"Absence of A-bomb: Were the Nazis duped -- or simply dumb?" So asks the weekly U.S. News & World Report in a piece for its July 24-31 cover story, "Mysteries of History." The question is being revisited now perhaps because of a recent Broadway import from London: Michael Frayn's "Copenhagen."

The play focuses on a murky incident that has been hotly debated since the end of the war: the meeting between the German physicist Werner Heisenberg (1901-75) and the Danish physicist Niels Bohr (1885-1962) one day in the fall of 1941, in Copenhagen. Why did Heisenberg, victorious Germany's No. 1 scientist, go to see his former mentor and collaborator Bohr, now in an occupied land?

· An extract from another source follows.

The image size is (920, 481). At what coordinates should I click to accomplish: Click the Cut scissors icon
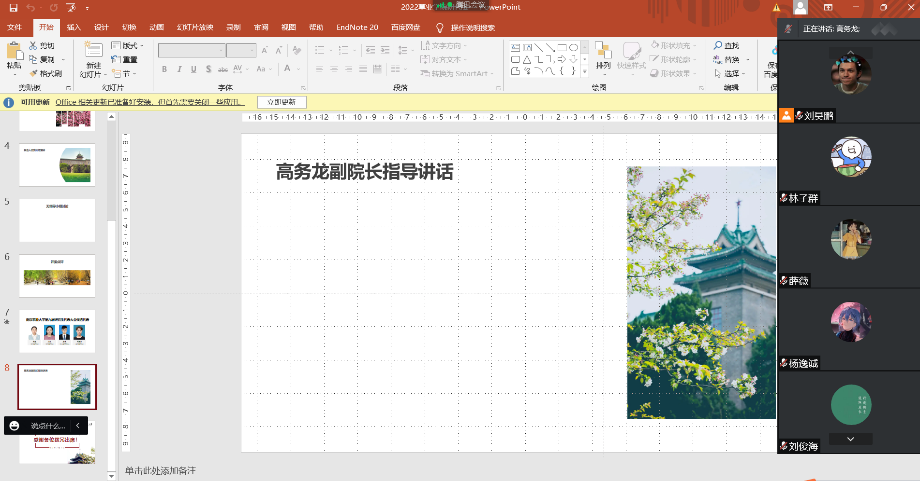[33, 46]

The question is important. Heisenberg and Bohr -- both Nobel Prize-winners, Bohr in 1922, two years before Heisenberg went to study at his Institute for Theoretical Physics, and Heisenberg in 1932 -- together laid the foundations of nuclear physics. And whereas Heisenberg, who worked on nuclear development under Adolf Hitler, did not produce nuclear weapons, Bohr escaped German-occupied Denmark to join forces with the Manhattan Project, which produced the atomic bombs that annihilated Hiroshima and Nagasaki.